I have five bullets for you:
- Excellent prose: luscious and so smart.
- Hilarious. In that witty, kicks you in the ass kind of way.
- Drenched in NYC-ness.
- Picks people and all of their ooey, gooeyness apart—as if with steel-tipped toothpicks.
- Strong female protagonists. (One that I love, two that I tolerate.)
But it was page 67 that got me. Reached out, grabbed my eyeballs and poured in this gem. Ready? (and I promise this won’t spoil anything…):
My mother was the lover and my father the beloved. From watching them, I drew the conclusion that it’s best to be the lover, the one who adores and pursues.

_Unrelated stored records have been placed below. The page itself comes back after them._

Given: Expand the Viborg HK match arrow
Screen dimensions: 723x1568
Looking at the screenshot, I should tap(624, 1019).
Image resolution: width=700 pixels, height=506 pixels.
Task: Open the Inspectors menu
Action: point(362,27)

Love is tangentially about power, and the beloved has less power than the lover, all appearances to the contrary…One person is the adorer and cherisher and the other is the adored and cherished. Whenever Mom (the lover) distanced herself from Dad (the beloved), which was rarely, believe me, he sort of fell apart.
Oh, how I love the word ‘tangentially’.
Now, I don’t know about you…but I had this reversed in my befuddled brain. I thought when you were the lover, you had less power because you wanted more than you could have. You were tortured, without, in need.
After I read that paragraph fifty-three times…I realized not only was Christensen’s (character’s) sentiment spot on, but that I already knew it to be true. I know both sides. When you are the lover—even though the pain and torment threaten to consume—you do have the power to stop at any moment…and walk away. That’s actually true.
But, sitting on the other side of the table—as the beloved—all of that love could disappear at any moment. And you have no control over it whatsoever. So there you are, beloved by this other person, wondering (in the back of your mind somewhere) when and if this magical spell you have over your lover will evaporate—as mythically as it appeared.
And if it does, it could send you into the tailspin of suddenly being the pursuer or it could just leave you all alone. But, in the meantime, it always hangs over you, like a spider on your bedroom ceiling, watching you, scurrying around, occasionally disappearing, then showing up again, soundless…ever threatening to fall.
Just look at the words themselves. Beloved is a noun, passive, sitting, lame duck. Lover is active, moving, doing, momentum.
How wrong I’d had it. And how much power I’d given up as the lover. Such a waste. A brutal waste.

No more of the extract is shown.